A cost model for determining whether to hire additional internal validators should include a factor for the probability that models will need to be validated off-schedule, resulting in unforeseen external validation costs. On the other hand, a cost model might also consider the probability that an external validator’s product will be inferior and incur costs associated with required remediation. 


External Risks

External risks are typically financial risks caused by regulatory, market, and other factors outside an institution’s direct control. The risk of a changing regulatory environment under a new presidential administration is always real and uncertainty clearly abounds as market participants (and others) attempt to predict President Trump’s priorities. Changes may include exemptions for regional banks from certain Dodd-Frank requirements; the administration has clearly signaled its intent to loosen regulations generally. Even though model validation will always be a best practice, these possibilities may influence a bank’s decision to staff an internal model validation team. 

Recent regulatory trends can also influence validator hiring decisions.
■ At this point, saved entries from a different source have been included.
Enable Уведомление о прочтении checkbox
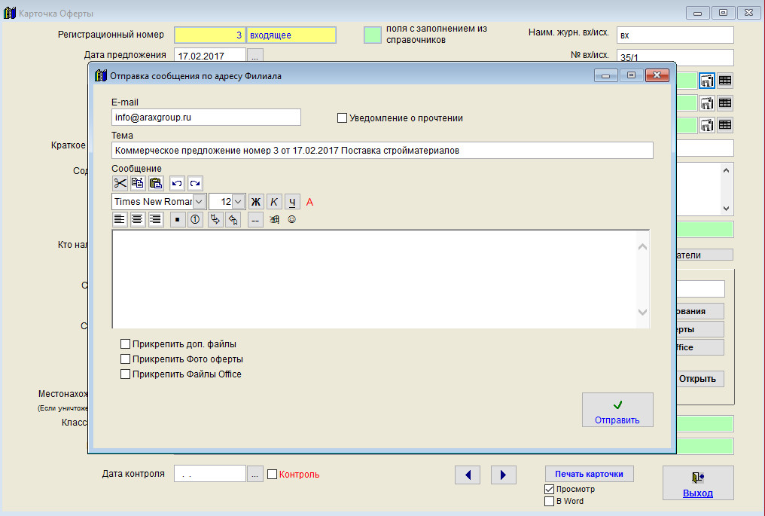coord(343,118)
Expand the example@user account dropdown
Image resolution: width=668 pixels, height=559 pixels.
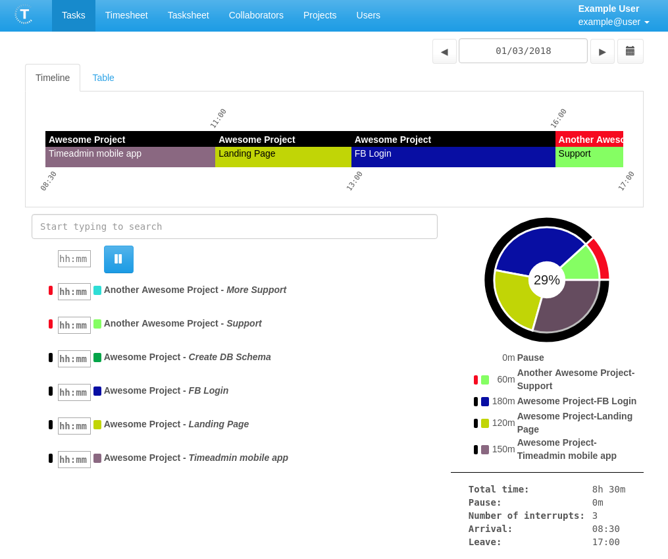click(613, 22)
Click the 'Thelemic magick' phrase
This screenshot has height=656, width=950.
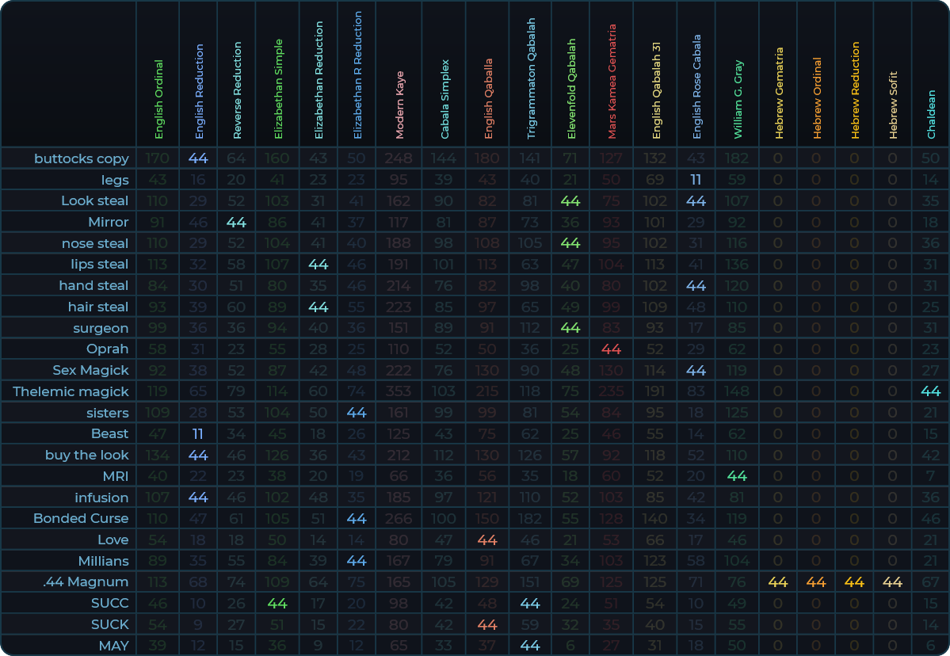(x=71, y=391)
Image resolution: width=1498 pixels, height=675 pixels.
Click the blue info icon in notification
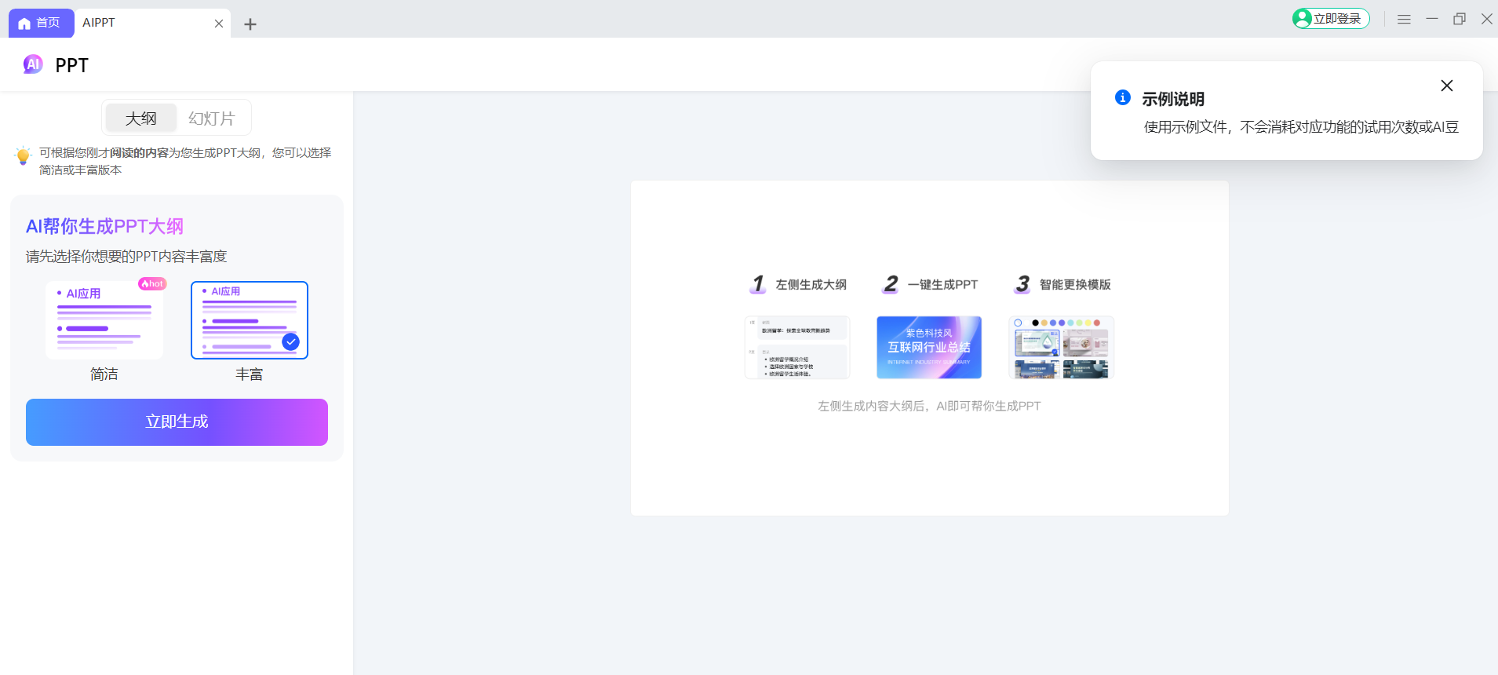[x=1123, y=97]
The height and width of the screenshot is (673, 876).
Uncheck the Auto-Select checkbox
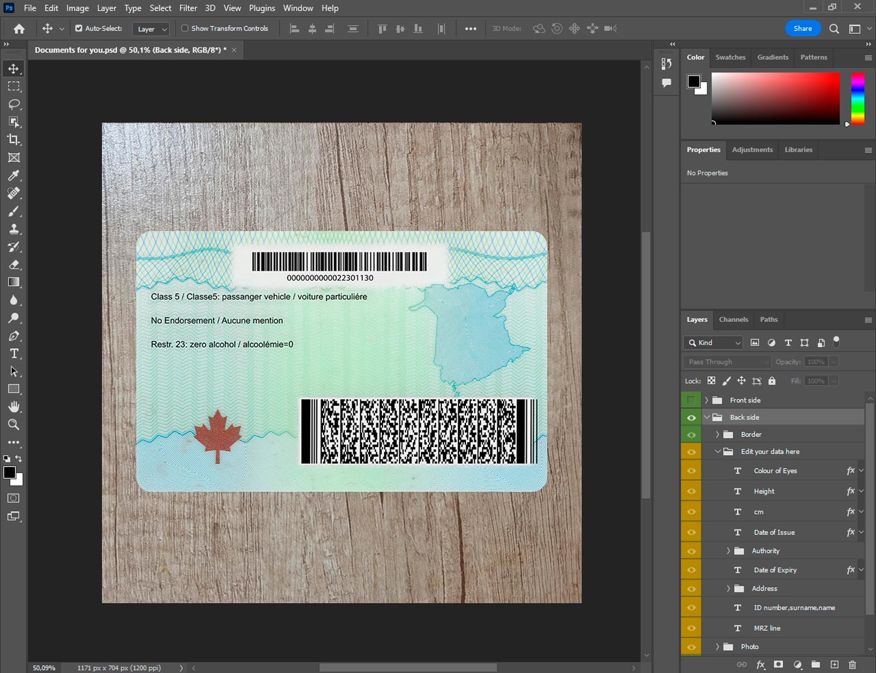(x=79, y=28)
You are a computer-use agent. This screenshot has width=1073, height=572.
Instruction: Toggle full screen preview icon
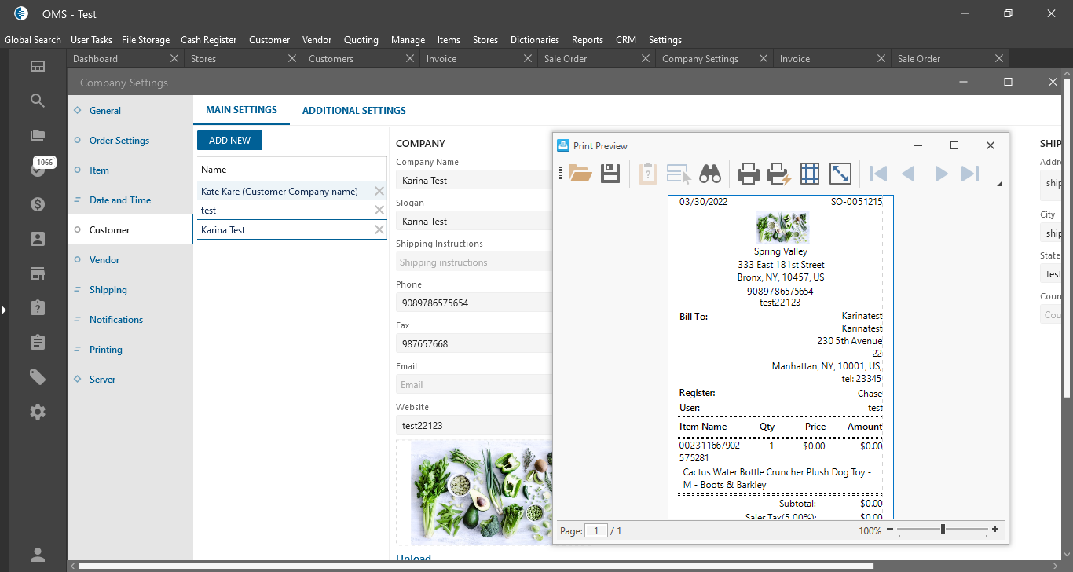click(x=840, y=174)
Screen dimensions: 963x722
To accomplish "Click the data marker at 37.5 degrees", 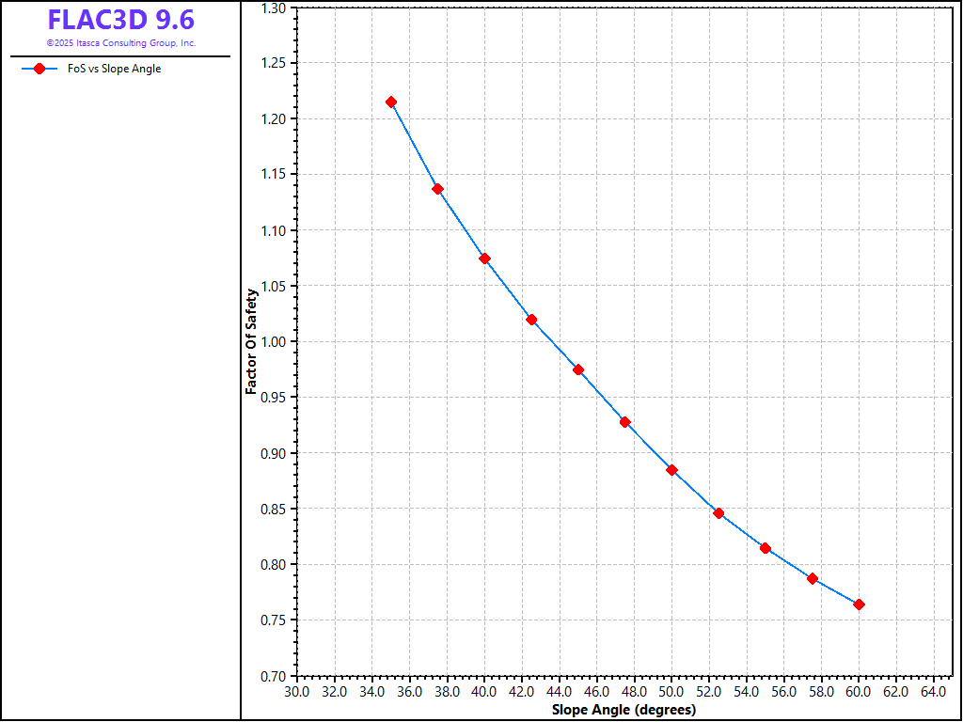I will [x=437, y=189].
For example, our work with various banks over the past 12-18 months has revealed that regulators are trending toward requiring larger sample sizes for benchmarking and back-testing. Given the significant effort already associated with these activities, larger sample sizes could ultimately lower the number of model validations internal resources can complete per year. Funding external validations may become more expensive, as well.

Another industry trend is the growing acceptance of limited-scope validations. If only minimal model changes have occurred since a prior validation, the scope of a scheduled validation may be limited to the impact of these changes. If remediation activities were required by a prior validation, the scope may be limited to confirming that these changes were effectively implemented. This seemingly common-sense approach to model validations by regulators is a welcome trend and could reduce the number of internal and external validations required. 
 

Joint Validations

In addition to reduced-scope validations, some of our clients have sought to reduce costs by combining internal and external resources. This enables institutions to limit hiring to validators without model-specific or highly quantitative skills. Such internal validators can typically validate a large number of lower-risk, less technical models independently.
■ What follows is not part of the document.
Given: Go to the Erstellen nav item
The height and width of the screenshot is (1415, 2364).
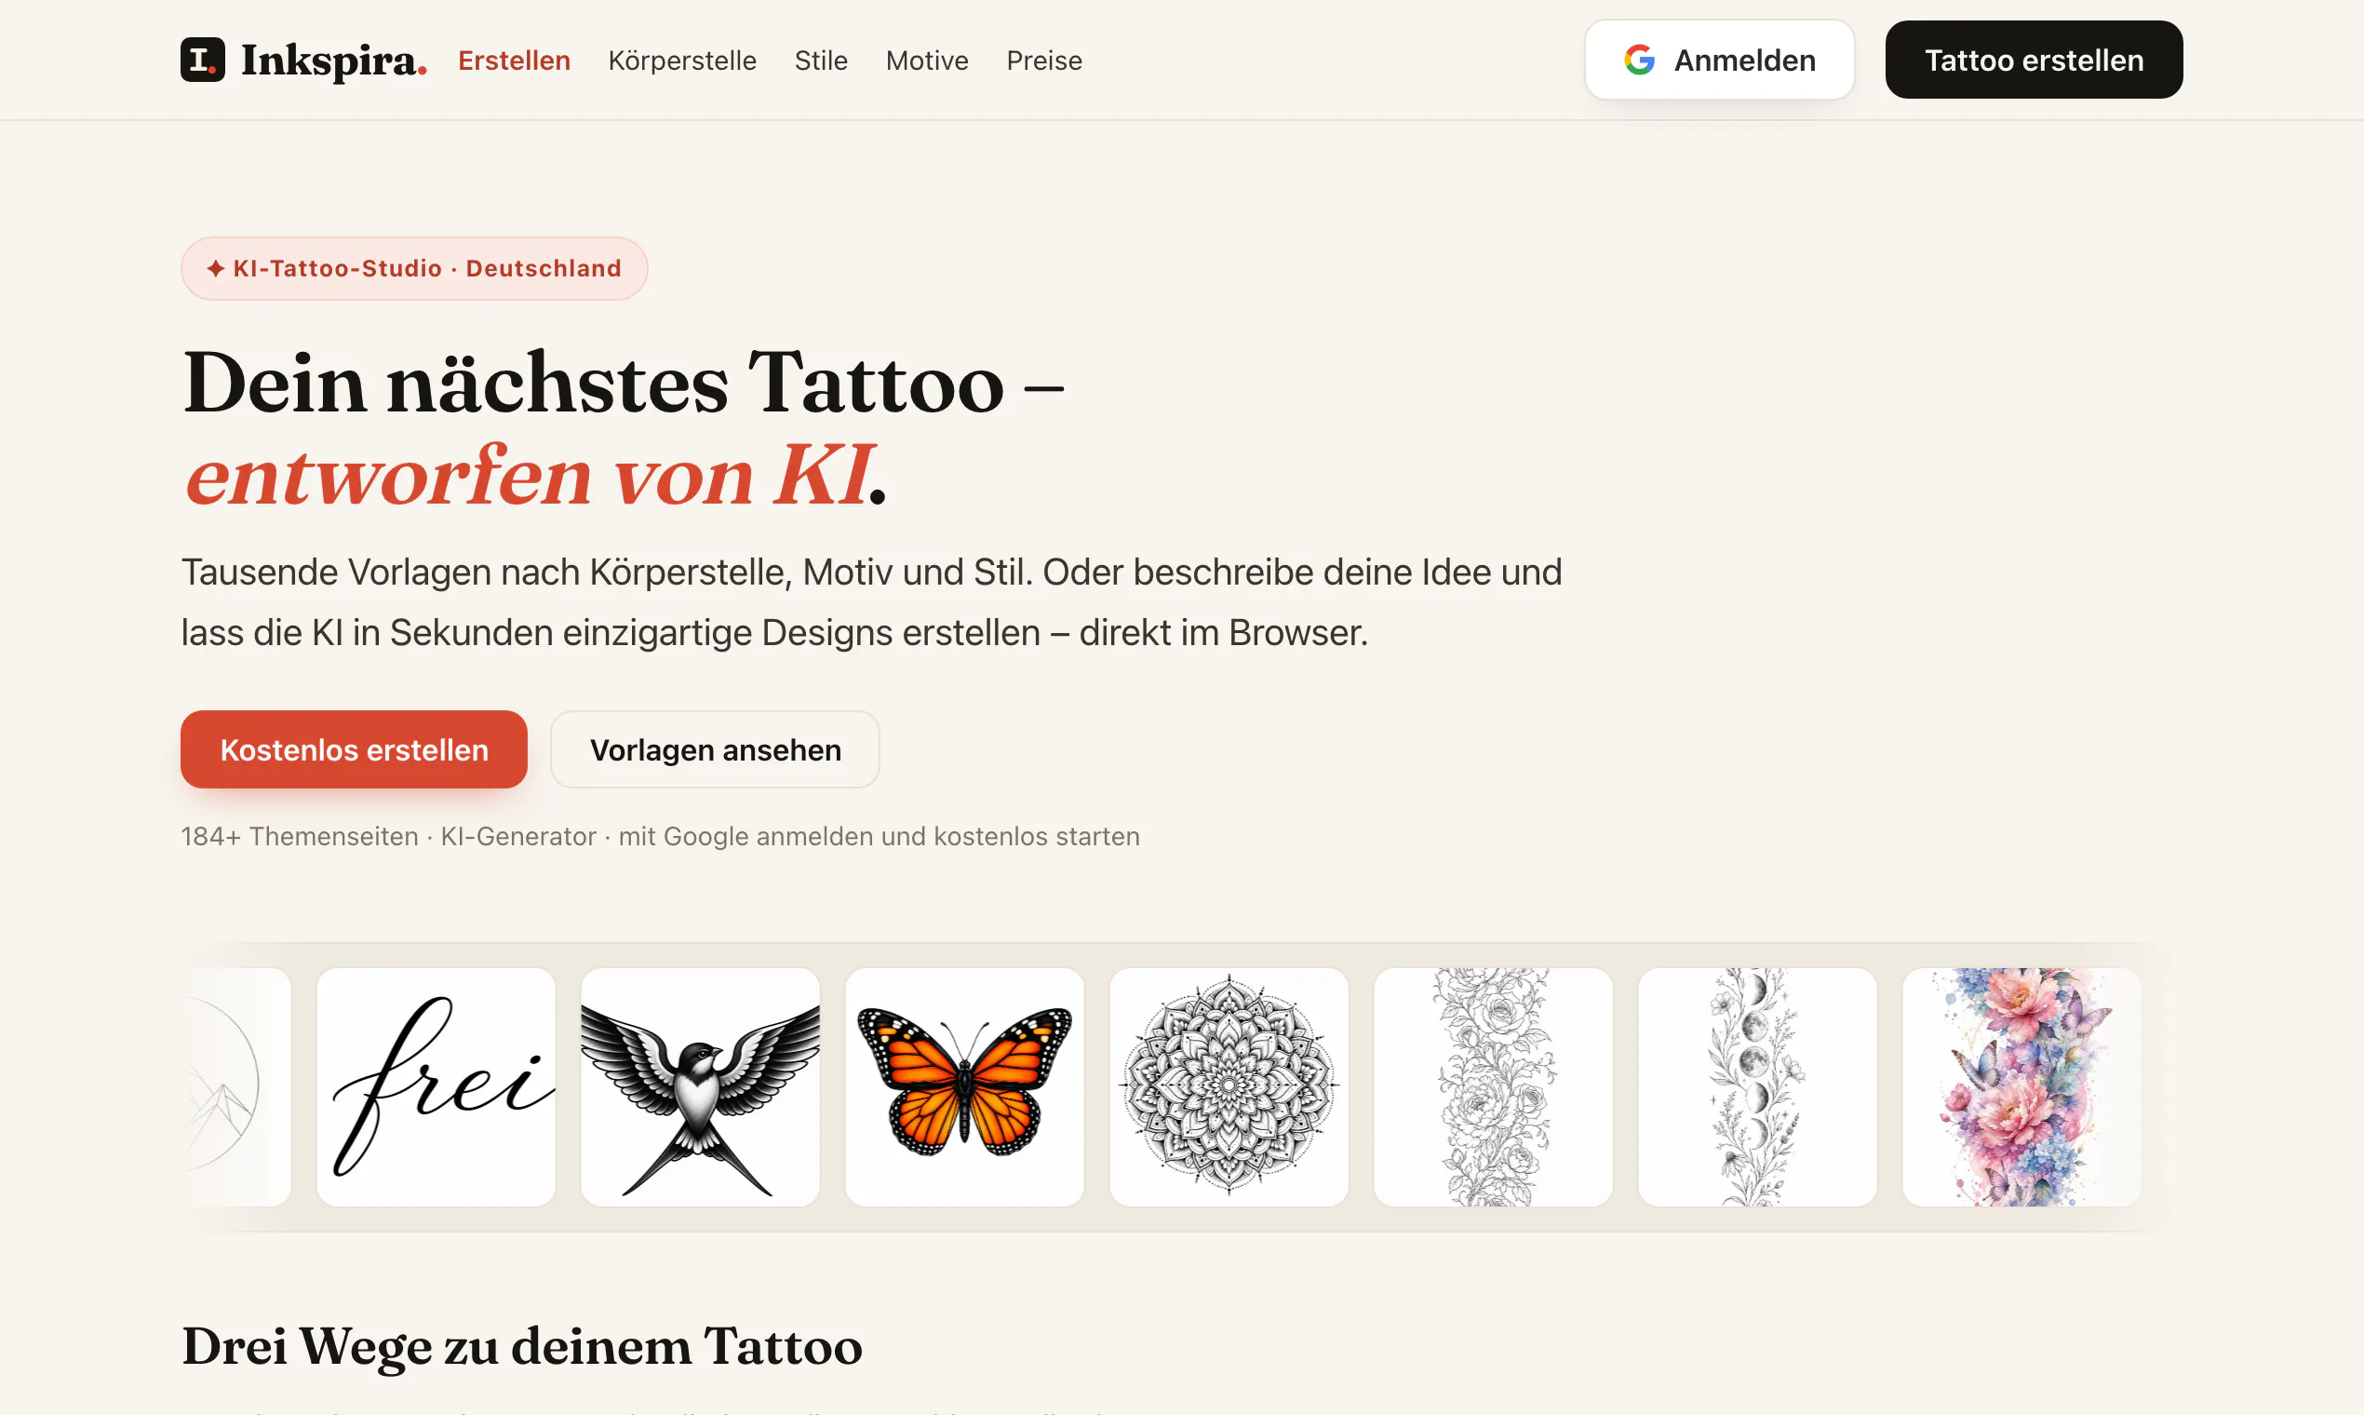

For higher-risk, more technical models, such as ALM models, the internal validator may review the controls and documentation sufficiently, leaving the more technical portions of the validation—conceptual soundness, process verification, benchmarking, and back-testing, for example—to an external validator with specific expertise. In these cases, reports are produced jointly with internal and external validators each contributing the sections pertaining to procedures that they performed. 
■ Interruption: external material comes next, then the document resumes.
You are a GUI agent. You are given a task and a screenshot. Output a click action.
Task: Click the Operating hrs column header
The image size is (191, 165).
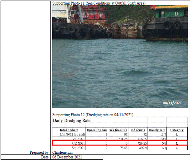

The resulting report often has the dual benefit of being more economical than a report generated externally and more defensible than one that relies solely on internal resources who may lack the specific domain knowledge necessary.

 

Conclusion

Model risk managers have limited time, resources, and budgets and face unending pressure from management and regulators. Striking an efficient resource-balancing strategy is critically important to consistently producing high-quality model validation reports on schedule and within budgets. The question of using internal vs. external model validation resources is not an either/or proposition. In considering it, we recommend that model risk management (MRM) professionals

  • consider the points above and initiate risk tolerance and budget conversations within the MRM framework. 
  • reach out to vendors who have the skills to assist with your high-risk models, even if there is not an immediate need. Some institutions like to try out a model validation provider on a few low- or moderate-risk models to get a sense of their capabilities.  
  • consider internal staffing to meet basic model validation needs and external vendors (either for full validations or outsourced staff) to fill gaps in expertise.